Kansas reduces PE pacing after lowering return expectations

  • $17.6 bln pension to commit $350 mln to $450 mln this year
  • Kansas projects hitting 8 pct allocation target in 2020
  • Kansas backs new Apollo, NEA flagship funds

Kansas Public Employees Retirement System downshifted on its plans for private equity this year after reducing its assumed rate of return by 0.25 percentage point, spokeswoman Kristen Basso told Buyouts in an email.

The $17.6 billion retirement system will likely commit $350 million to $450 million to private equity this year, a $50 million reduction from the $400 million to $500 million range it set in November, according to a Pavilion Financial Corp report obtained via open-records request.

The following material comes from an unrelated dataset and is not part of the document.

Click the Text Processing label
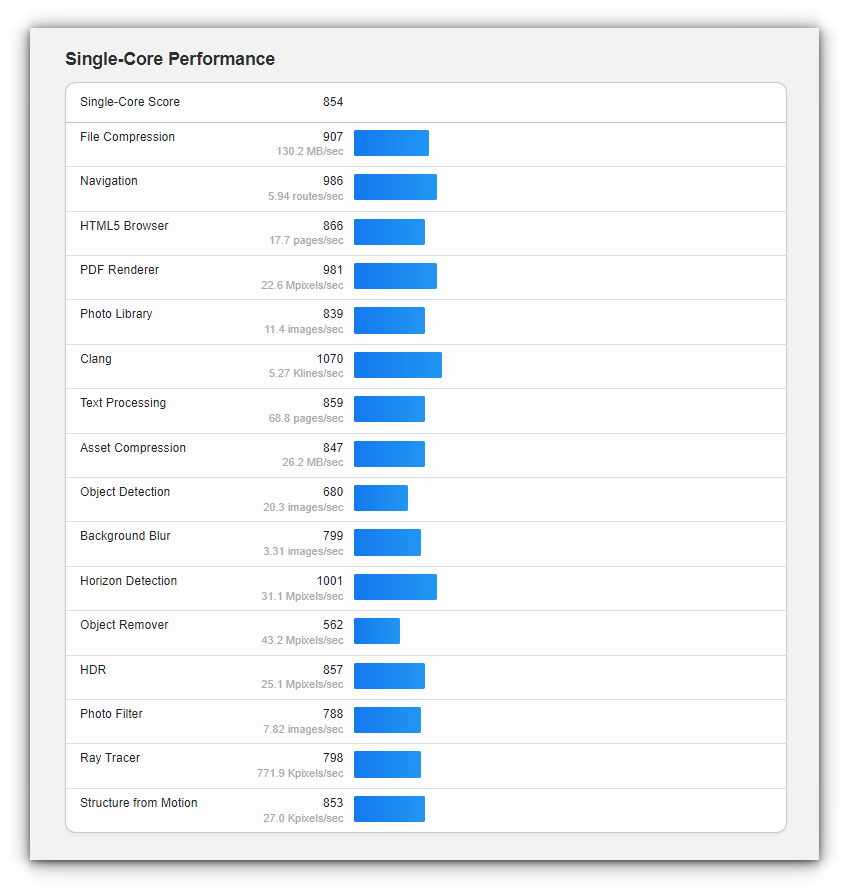Viewport: 849px width, 892px height. (x=123, y=403)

Kansas in December lowered its assumed rate of return to 7.75 percent from 8 percent. The adjustment has a knock-on effect on the pension system’s PE-pacing model, which projects cash flows and commitments for the portfolio and enables Kansas to plan how much it will allocate each year.

The new commitment pace should accommodate Kansas hitting its 8 percent target allocation for private equity by 2020, Kansas’s Pavilion report shows. The retirement system held 4.7 percent of its assets in PE as of Sept. 30. The bulk of its portfolio was in North American buyout assets.

Kansas approved a pair of commitments to new private equity and venture capital funds at its meeting earlier this month, Basso said.

The larger of the two, as much as $75 million, went to Apollo Global Management’s new flagship fund, which could be the largest traditional buyout fund ever raised, Oregon Investment Council documents reported recently. The firm has yet to set a hard cap for the fund.

Kansas also committed as much as $50 million to New Enterprise Associates 16, which is targeting $3 billion for venture capital investments.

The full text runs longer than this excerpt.